# Project 2: Continuous Control - Report

### Algorithm

The algorithm is DDPG (Deep Deterministic Policy Gradient). 
DDPG is 

- model free : there is no model of the environment; the agent uses trial and error learning to produce a policy
- off policy : the policy is not learnt from the current interactions with the environment but from samples of past interactions
The DDPG agent is equipped with an actor network (with local and target version) and a critic network (with local and target version). The actor network learns the optimal policy deterministically.
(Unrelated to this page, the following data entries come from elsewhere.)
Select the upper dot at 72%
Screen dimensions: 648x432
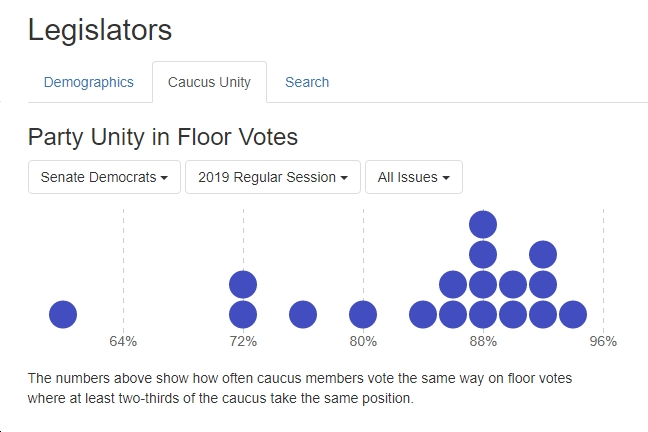(x=243, y=284)

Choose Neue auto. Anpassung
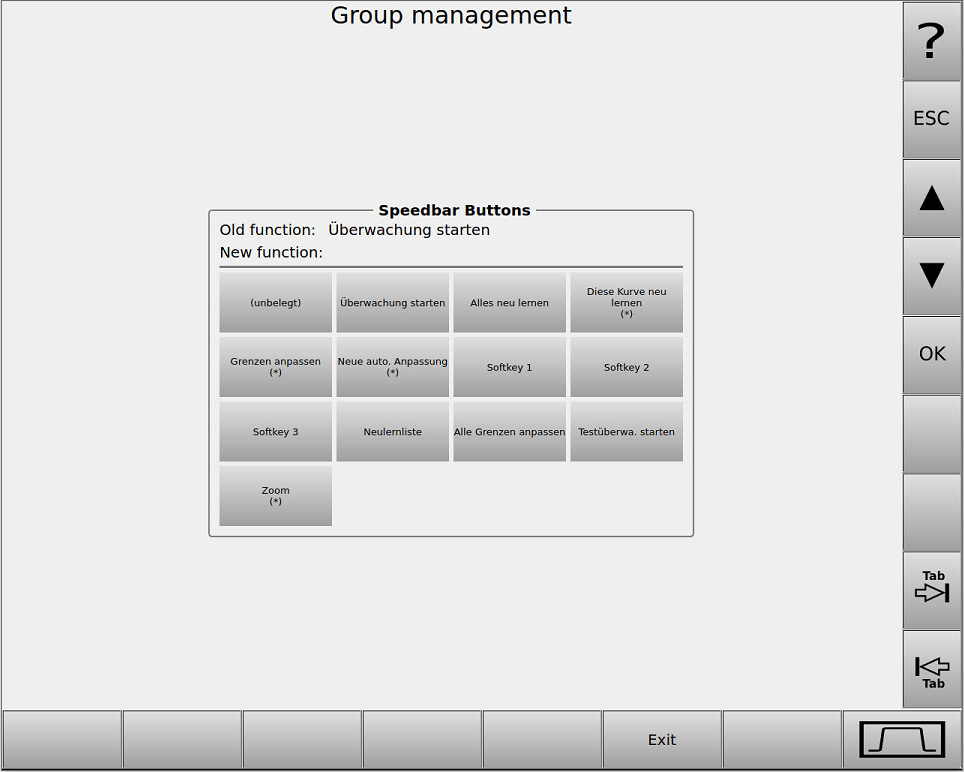392,367
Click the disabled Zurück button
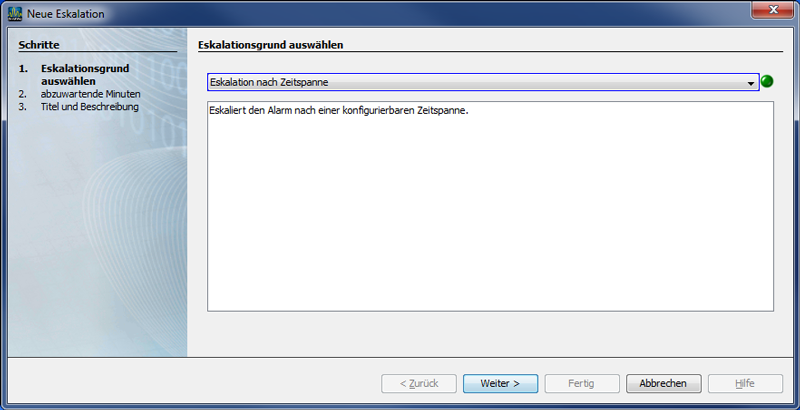 (418, 383)

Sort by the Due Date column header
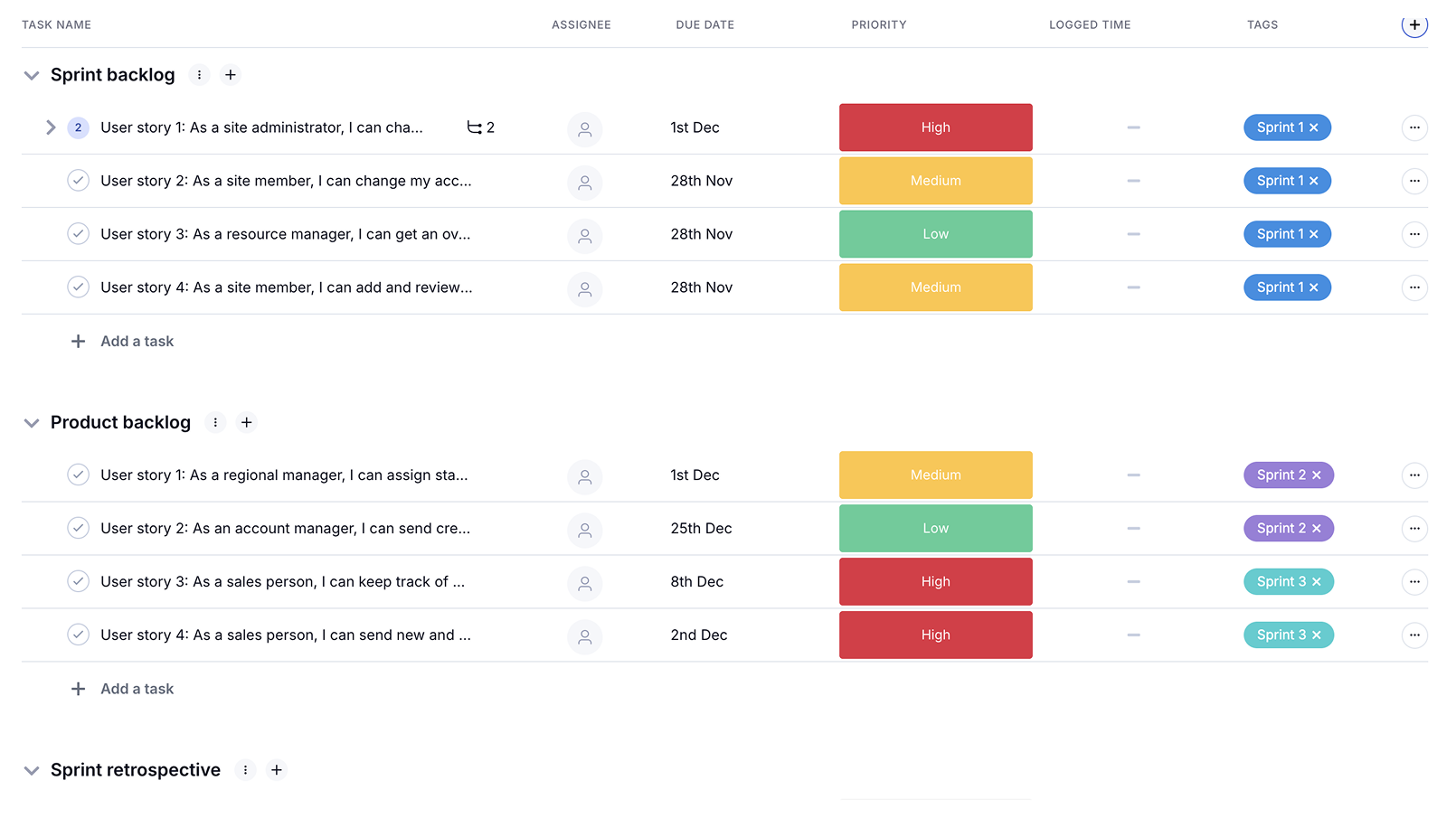pyautogui.click(x=704, y=25)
The optimal policy maps any given state to the best believed action for this state :
$$ s \rightarrow \mu(s ; \theta_{\mu}) $$
The critic network approximates the Q-value function that maps a state and to its value :
$$ s \rightarrow Q(s, \mu(s ; \theta_{\mu}); \theta_{Q}) $$

The agent runs episodes of interactions with the environment and learns periodically from its past interactions :
At each step, the agent :
> determines the action a from the current state $ a = \mu_{local}(s; \theta_{\mu_{local}}) $ <br>
> interacts with the environment <br>
> stores the interaction $<s, a, r, s'>$ in its replay buffer <br>
> after a given number of steps, the agent samples a batch of interactions and updates its actor and critic networks along with a soft update of the target networks <br><br>

> updates the critic network (for a sample of interactions $<s, a, r, s'>$):
>>$a' = \mu_{target}(s; \theta_{\mu_{target}})$<br>
>>$\hat{q} = r + \gamma * Q_{target}(s', a'; \theta_{Q_{target}})$ <br>
>>$q = Q_{local}(s, a, \theta_{Q_{local}})$ <br>
>> Minimize $Loss(\hat(q), q)$ <br>
>> Update $\theta_{Q_{local}}$ <br>

> updates the actor network (for a sample of interactions $<s, a, r, s'>$):
>> $\tilde{a} = \mu_{local}(s; \theta_{\mu_{local}})$<br>
>> $\tilde{q} = Q_{local}(s, \tilde{a}; \theta_{Q_{local}}))$<br> 
>> Maximize $Mean(\tilde{q})$<br>
>> Update $\theta_{\mu_{local}}$ <br>

>perform soft update of the target networks :
>> $ \theta_{\mu_{target}} = \tau * \theta_{\mu_{local}} + (1 - \tau) * \theta_{\mu_{target}}$ <br>
>> $ \theta_{Q_{target}} = \tau * \theta_{Q_{local}} + (1 - \tau) * \theta_{Q_{target}}$<br>

The target networks are used by the critic to produce a prediction of the qvalue $\hat{q}$ while the local networks are used to produce the estimates of the qvalue of current state and action $q$ and estimates of best action $\tilde{a}$ and corresponding qvalue $\tilde{q}$. Only the parameters of the local networks ($\theta_{\mu_{local}}$ , $\theta_{Q_{local}}$) are learnt. The parameters of the target networks follow those of the local networks using soft updates.
   

### Implementation
- Environment : Unity environment provided (Reacher.app)
- Agent : DDPG, equipped with actor networks (local and target) critic networks (local and targets) and a replay buffer to store the interactions
- The ddpg function drives the agent to interact with the environment through episodes and to learn.
- A checkpoint file for the agent local actor network is saved and can be used to test the agent after it has been trained.


#### Hyperparameters

```
BUFFER_SIZE = int(1e5) # Replay buffer size
BATCH_SIZE = 512       # mini batch size
GAMMA = 0.99           # discount factor
TAU = 1e-3             # for soft update of the target parameters
LR_ACTOR = 1e-4        # Learning rate of actor
LR_CRITIC = 1e-3       # Learning rate of critic
UPDATE_EVERY = 4       # Periodicity : learn & soft updates every 4 interactions
```

### Results
![](results.png)



### Further Research
- Tuning hyperparameters : in particular the periodicity of learning and the batch size
- Improving the architectures of the networks : adding an extra layer to the actor networks
- Trying another algorithm : PPO but taking in account the continuous action spaces; the networks will produce statistics ($\mu$, $\sigma$) for the distributions or actions and the actions will then be sampled from these distributions.